5.3 Before us, the Ld. AR submitted that the cash deposits were out of sales made by the respondent/assessee. He further submitted that the details of the deposits in bank account along with sales register and VAT returns were also filed before the AO and the CIT(A). However, the AO brushing aside all these documents including sale vouchers/retail invoices containing all required details therein placed at page no. 306 to 719 of the paper book held that the cash sales were non-genuine. All these sales were shown in books of account and VAT returns also. The sales as per the sales registers tallied with the VAT returns. He submitted that most of the sales were to identifiable parties except the cash sales made in October, 2016 and January, 2017.
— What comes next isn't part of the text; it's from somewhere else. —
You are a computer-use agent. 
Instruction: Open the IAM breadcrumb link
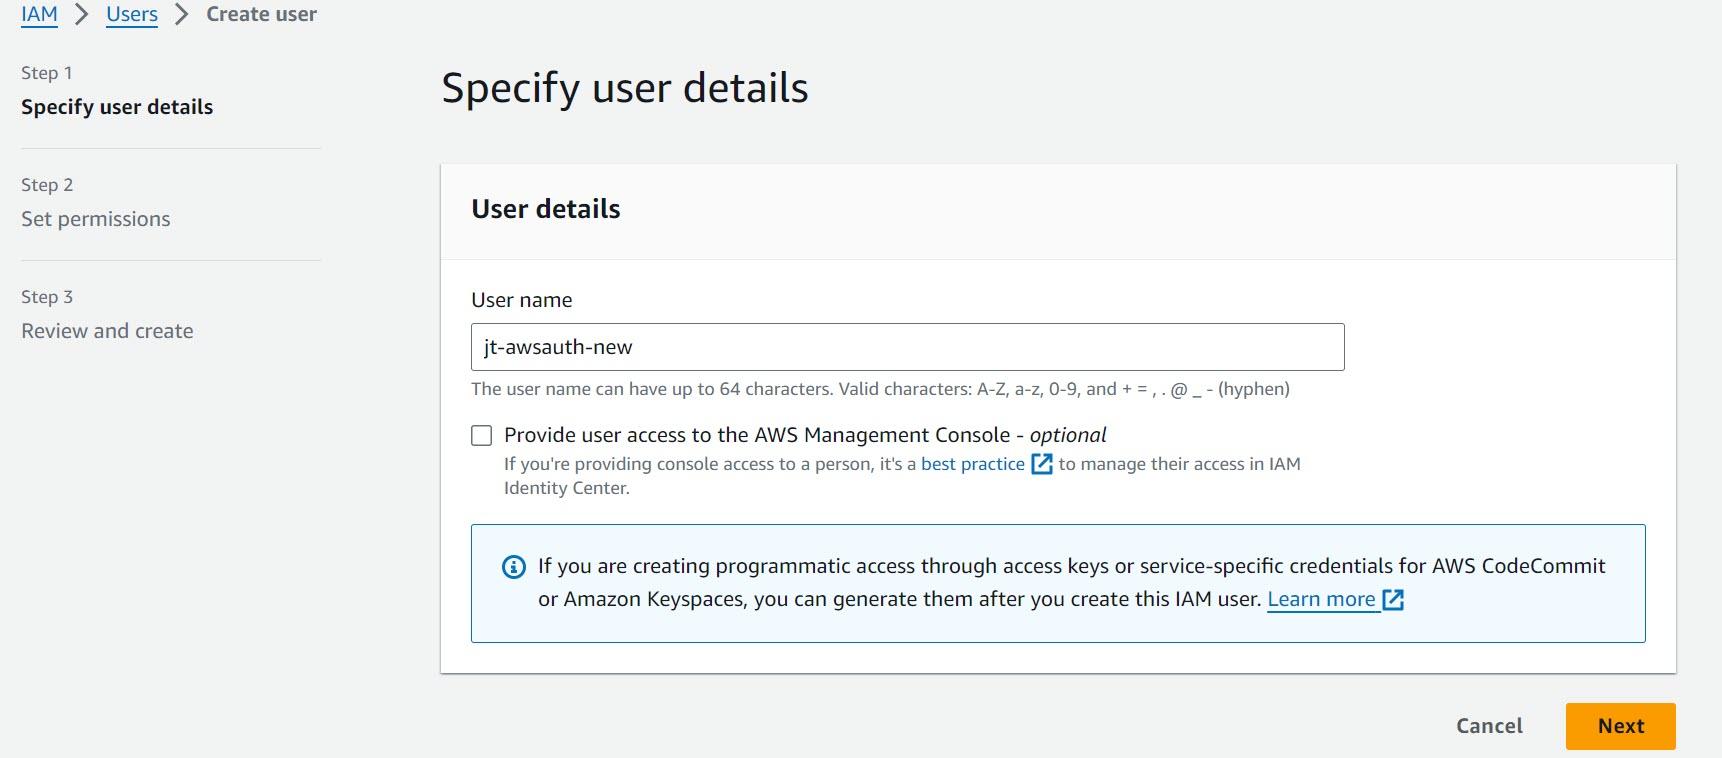39,14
6. We have heard both the parties and have perused the material available on the record. The Ld. PCIT is requested to get tax effect cross­checked for maintainability of this appeal as per the Circular No.3/20 18 dated 11.07.2018 read with the Circular No.17/2019 dated 08.08.2019. In case the tax effect is below Rs.50,00,000/-. Then this appeal has to be held as non-maintainable and dispose of accordingly as dismissed. Otherwise also, we are deciding this appeal on merit also.

6.1 We find force in the arguments/contentions/ submission of the Ld. AR. that

(i) the reasons for revising the VAT returns were justified,

(ii) cash sales cannot take place before import/commencement of business in Sept., 2016,

(iii) Cash deposits prior to commencement of business in Sept., 2016 cannot take place. Hence, the AO’s observation that cash deposit was only Rs.2,000/- from 01.04.2016 to 08.11.2016 loses relevance,

(iv) the business man deposits sale consideration on respective dates of sales. It is normally deposited as when need arises. The needs of business determine it and

(v) the AO cannot tax the receipts and income embedded therein together.
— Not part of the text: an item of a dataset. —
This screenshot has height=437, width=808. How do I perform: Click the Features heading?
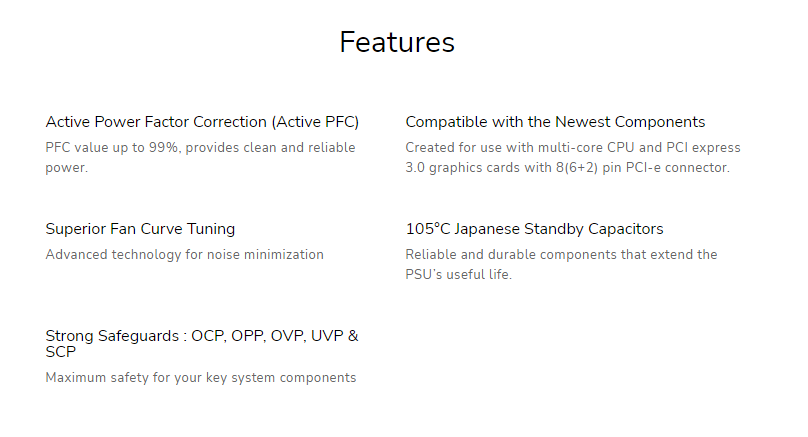tap(397, 42)
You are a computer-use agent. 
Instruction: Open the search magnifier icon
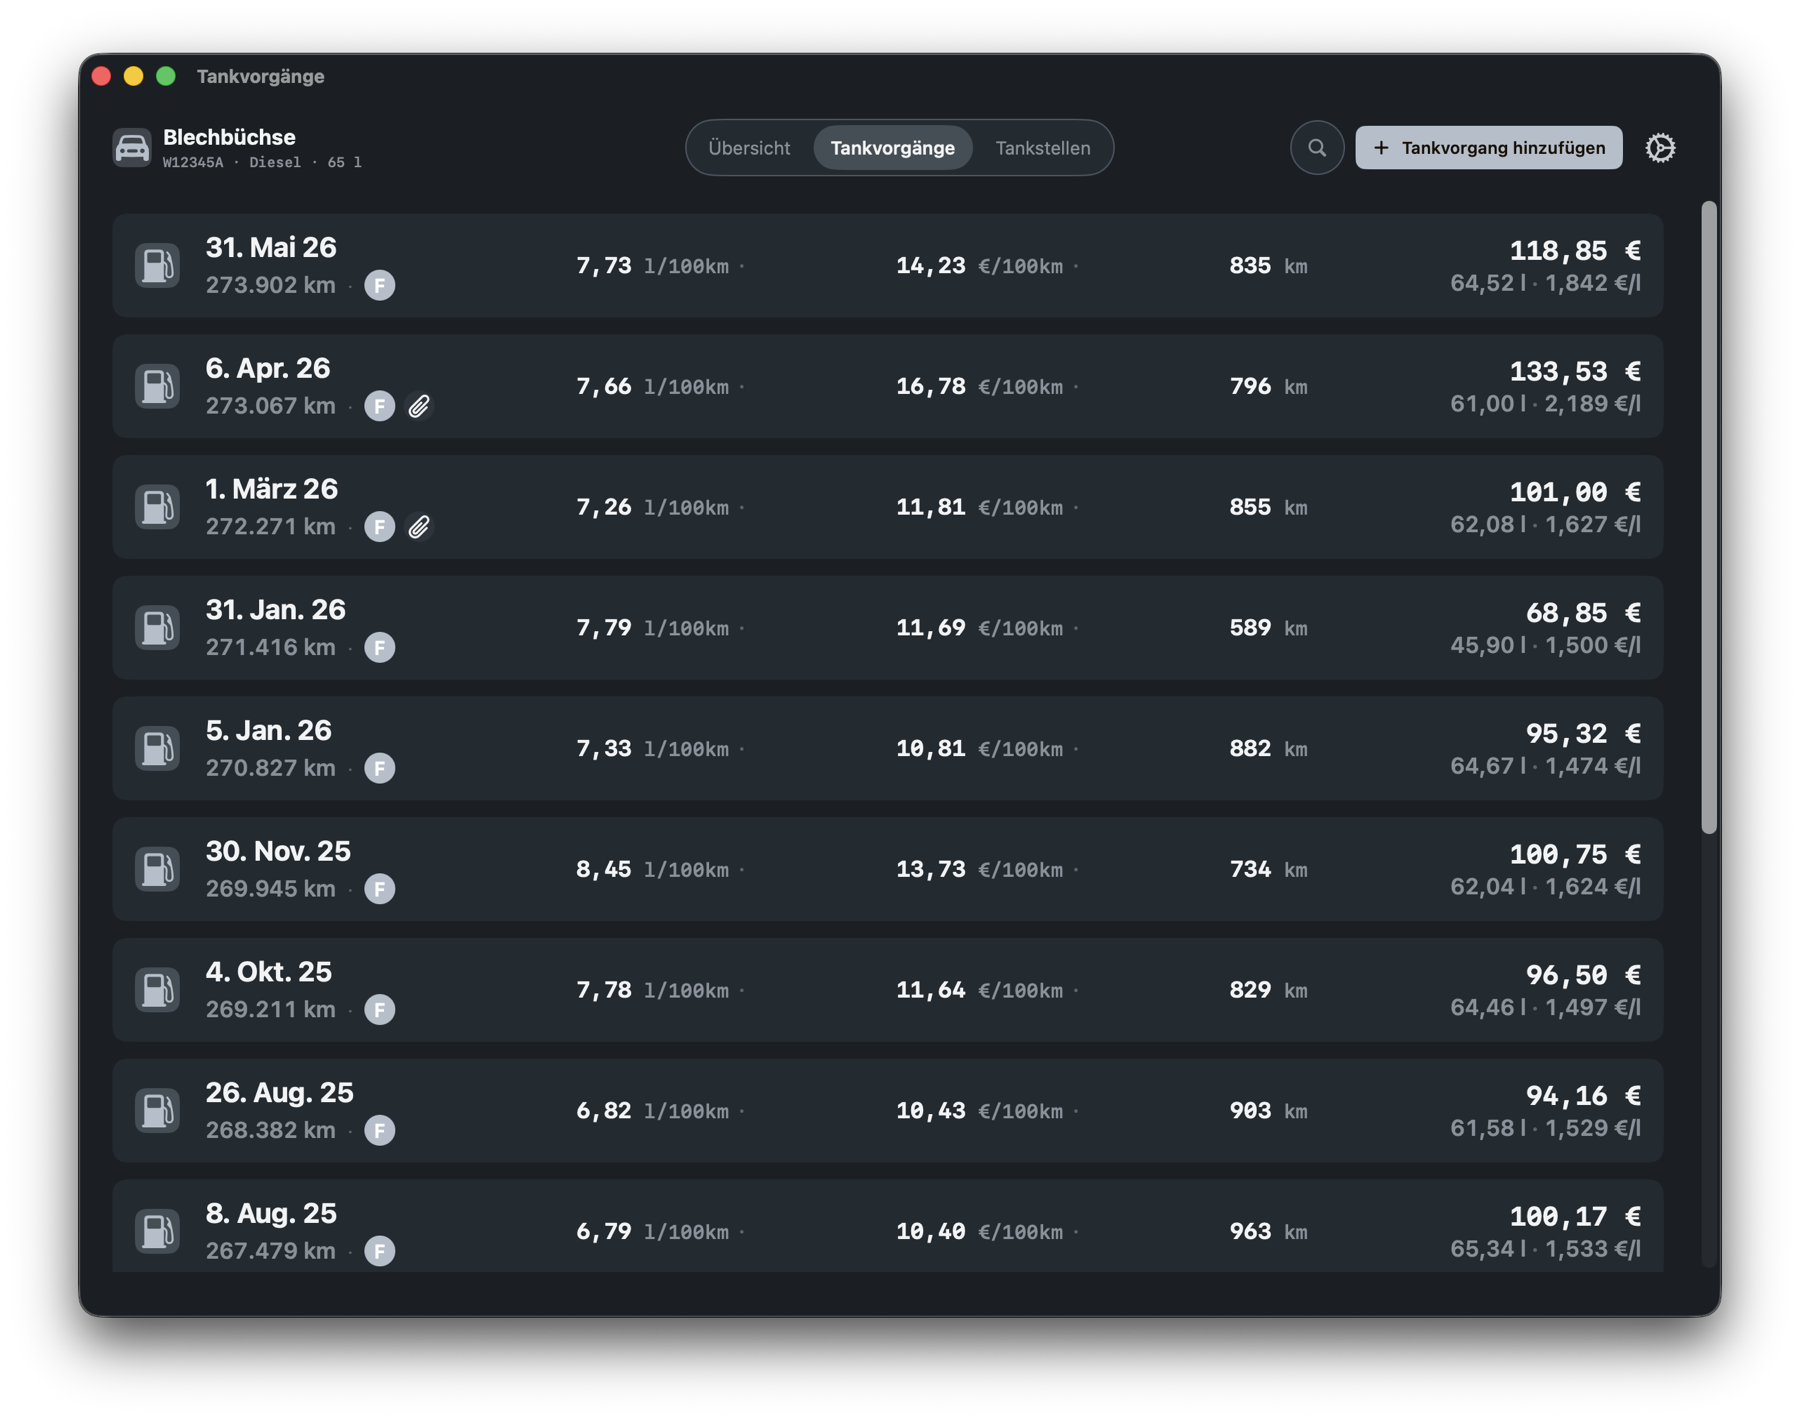tap(1316, 148)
6.2 The issue before us is with respect to addition of Rs.65,53,340/- made on account of cash deposits during the demonetization period. It is an admitted fact that the respondent/assessee, engaged in the business of trading of Imported Electrical Goods, has made cash sales as well as credit sales. It has maintained sales vouchers and filed VAT return within the stipulated time period. The revision of VAT return has not affected the turn over shown in the original VAT return. Before us, revenue has not placed any material on record to demonstrate that the details of cash sales shown by the respondent/assessee are fictitious/bogus. The purchases are entirely through imports. Further, the revenue has also failed to place any material on the record to demonstrate that the VAT returns of the relevant year have not been accepted by the VAT authority and the Custom authority has not accepted the imports/purchases. Hence, following the reasoning given in the co-ordinate Bench decision in the case of Ramesh Kochar, ITA No. 171/Del/2022 dated 26.04.2022, we hereby hold that this case is squarely covered by this decision of Ramesh Kochar (supra). Accordingly, we are of the considered view that the addition of Rs.65,53,340/- under section 69A of the Act is uncalled for and the CIT(A) is justified in deleting the same. Consequentially, we decline to interfere with the order of the Ld. CIT(A).

7. In the result the appeal of the Revenue stands dismissed.

Order pronounced in open Court on 12th July, 2024.